» WORK REQUEST
Using the entries below, return word for word the lines from the one containing "This screenshot has width=500, height=376." up to and including the last.

[Stored items]
Content starts
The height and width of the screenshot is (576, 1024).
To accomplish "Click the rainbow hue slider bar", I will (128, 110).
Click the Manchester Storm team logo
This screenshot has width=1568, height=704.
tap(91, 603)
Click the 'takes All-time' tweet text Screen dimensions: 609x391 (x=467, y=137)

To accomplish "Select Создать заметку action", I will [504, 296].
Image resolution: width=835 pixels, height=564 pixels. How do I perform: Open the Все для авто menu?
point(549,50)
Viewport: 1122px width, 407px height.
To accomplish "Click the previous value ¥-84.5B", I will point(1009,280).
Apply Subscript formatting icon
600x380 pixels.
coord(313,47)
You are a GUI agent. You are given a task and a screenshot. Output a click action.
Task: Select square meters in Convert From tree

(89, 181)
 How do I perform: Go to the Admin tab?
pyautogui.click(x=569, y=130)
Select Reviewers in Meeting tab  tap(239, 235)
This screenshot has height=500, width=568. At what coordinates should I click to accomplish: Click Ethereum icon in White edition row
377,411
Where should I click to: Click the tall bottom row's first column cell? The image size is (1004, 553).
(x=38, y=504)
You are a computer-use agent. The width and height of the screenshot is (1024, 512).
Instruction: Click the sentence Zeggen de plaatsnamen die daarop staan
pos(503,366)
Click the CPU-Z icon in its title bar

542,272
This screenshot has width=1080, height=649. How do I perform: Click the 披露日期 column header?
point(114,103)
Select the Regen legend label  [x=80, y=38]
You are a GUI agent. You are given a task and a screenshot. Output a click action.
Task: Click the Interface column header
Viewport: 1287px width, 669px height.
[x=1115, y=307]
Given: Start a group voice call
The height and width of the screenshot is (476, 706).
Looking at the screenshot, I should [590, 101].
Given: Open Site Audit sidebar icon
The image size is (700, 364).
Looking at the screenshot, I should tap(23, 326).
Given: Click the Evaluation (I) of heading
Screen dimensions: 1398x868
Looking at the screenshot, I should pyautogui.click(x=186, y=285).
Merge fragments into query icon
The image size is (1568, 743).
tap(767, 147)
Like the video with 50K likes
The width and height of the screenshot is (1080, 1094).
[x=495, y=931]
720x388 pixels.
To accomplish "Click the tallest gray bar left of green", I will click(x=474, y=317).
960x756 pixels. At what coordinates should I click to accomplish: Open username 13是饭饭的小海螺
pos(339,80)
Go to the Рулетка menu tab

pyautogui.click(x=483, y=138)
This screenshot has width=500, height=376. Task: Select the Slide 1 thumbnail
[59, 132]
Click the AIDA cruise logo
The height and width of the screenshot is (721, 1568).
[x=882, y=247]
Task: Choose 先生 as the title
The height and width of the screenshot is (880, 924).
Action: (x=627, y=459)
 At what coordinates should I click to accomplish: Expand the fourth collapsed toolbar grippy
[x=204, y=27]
Content ends
» REPLY TO THE TASK
This screenshot has width=500, height=376. Task: Select the Slide 1 thumbnail
[59, 132]
Click the AIDA cruise logo
The height and width of the screenshot is (721, 1568).
[x=882, y=247]
Task: Choose 先生 as the title
The height and width of the screenshot is (880, 924).
Action: (x=627, y=459)
 At what coordinates should I click to accomplish: Expand the fourth collapsed toolbar grippy
[x=204, y=27]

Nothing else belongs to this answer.